To induce talented men to devote their time to the decoration of pottery, is perhaps the greatest difficulty met with by our leading manufacturers. As long as the making of the ware only was concerned, they had to call for the assistance of practical men, such as potters, chemists, or engineers, the number of whom is fortunately great in England, and whose services can be secured by money. The same thing is not so easy in the matter of art. Up to a recent date, painting on pottery was not considered as the high road to fortune, and artists preferred to try their chance in oil or water-colour painting, fully aware that they would have to fight against an army of competitors, and to be satisfied with very small incomes, unless, by their, then problematic, genius, they could cut their way to the front. Since, however, the rage (there is no other word for it) for well decorated pottery has spread in almost every class of society, the prices paid for good work are more remunerative, and artists like Solon, Mussill, and Coleman, can make artistic pottery their special business.

Royal Academicians like Poynter and Marks have thought it not beneath them to prepare cartoons for Minton, and it is probable that others would follow in the same path if, with the assistance of our chief potters, they could be initiated into some of the mysteries of the craft. No doubt they would find the study attractive, and there is no fear that, having once begun, they would not keep faithfully to it. For myself, I know of no such example.

In addition to the painting colours, there are a few metals which are used to enrich pottery; unfortunately, the number of those which can undergo exposure to a red heat without oxidizing is very limited. There are only three, viz. gold, silver, and platinum, which can stand it, and, among these, silver is of little use, on account of its proneness to tarnish under the action of sulphurous gases.

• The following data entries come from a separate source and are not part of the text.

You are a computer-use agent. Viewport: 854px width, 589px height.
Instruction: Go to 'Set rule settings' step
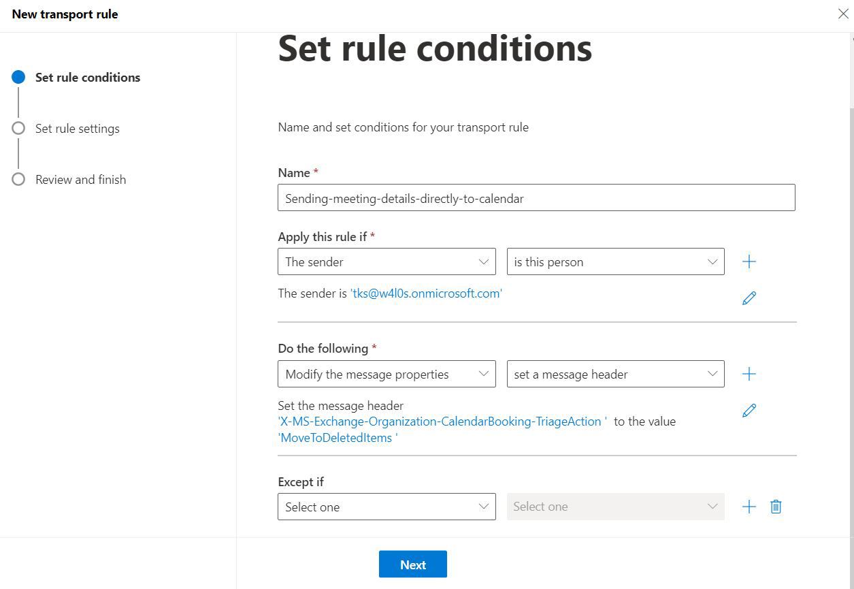(x=77, y=129)
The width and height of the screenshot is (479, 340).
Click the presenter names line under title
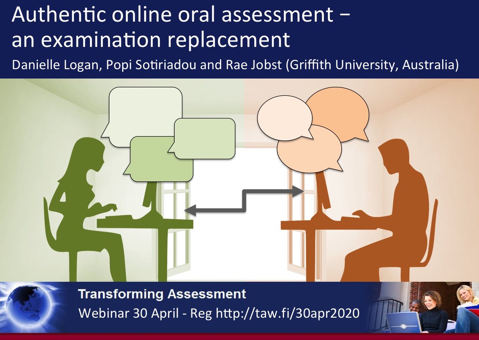pos(236,63)
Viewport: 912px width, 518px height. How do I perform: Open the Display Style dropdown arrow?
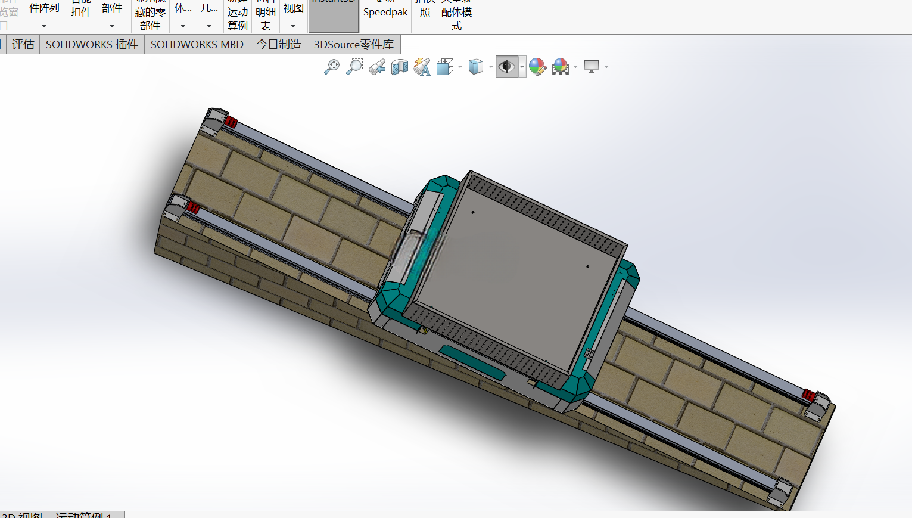point(491,67)
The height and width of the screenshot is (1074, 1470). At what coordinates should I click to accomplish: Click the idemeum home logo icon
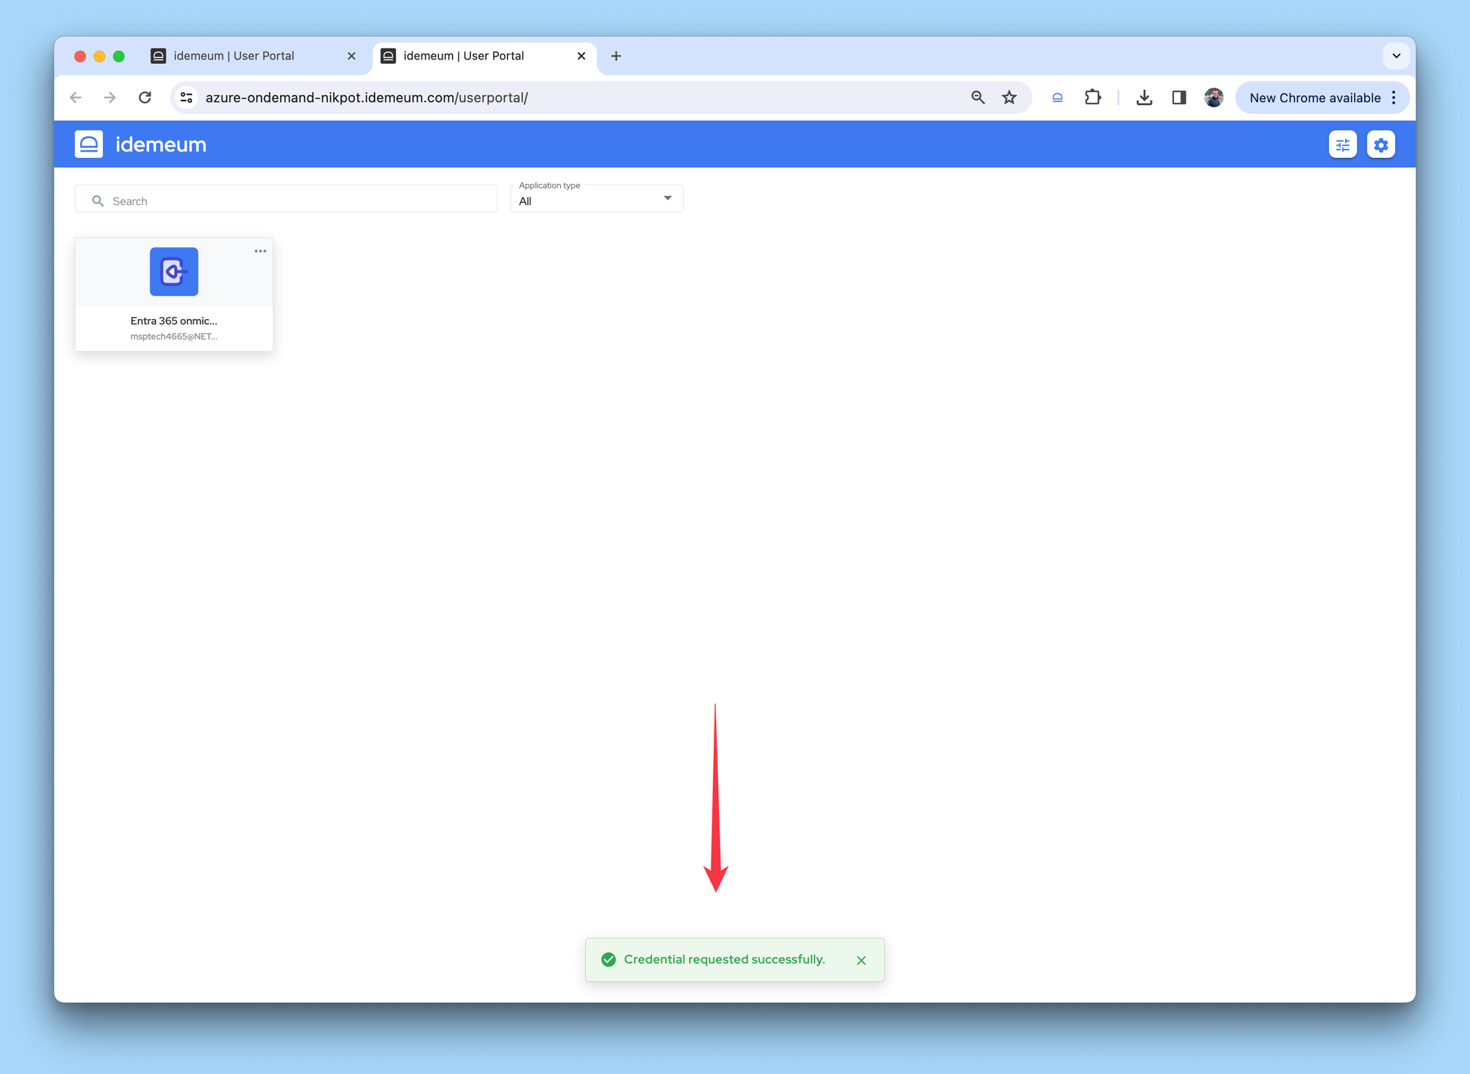click(x=89, y=144)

Gold, on the contrary, affords to the decorator one of his greatest resources. We cannot say when the Chinese began to use it; we only know that in Europe it was thought a great discovery, when, in the sixteenth century, it was used in the Italian majolica. From that time to the introduction of hard and soft porcelain in Europe, it was rarely and sparingly used; and it was at Meyssen, soon followed by the other continental and English manufactories, that they began to use it extensively. At the present time, its annual consumption by our Staffordshire potters alone represents a very large sum of money. There are several ways of preparing gold for pottery purposes; the oldest consists in grinding gold leaves on a slab, adding to it gum water, honey, or any other mucilaginous liquid. This laborious process surpasses all others; it has a very artistic effect when used thin, in the Chinese fashion, and, when laid thick, as we find it in the Old Sèvres ware, it answers beautifully for chasing; the only drawback is the expense. The most usual way is to have it amalgamated with mercury, and afterwards ground in turpentine; it has then the appearance of a blackish substance, which will regain its colour, as soon as the mercury is volatilized by the application of a gentle heat. When it comes out of the kiln, the gold is dull, and requires to be burnished with agate and bloodstone tools, to be in possession of all its brightness.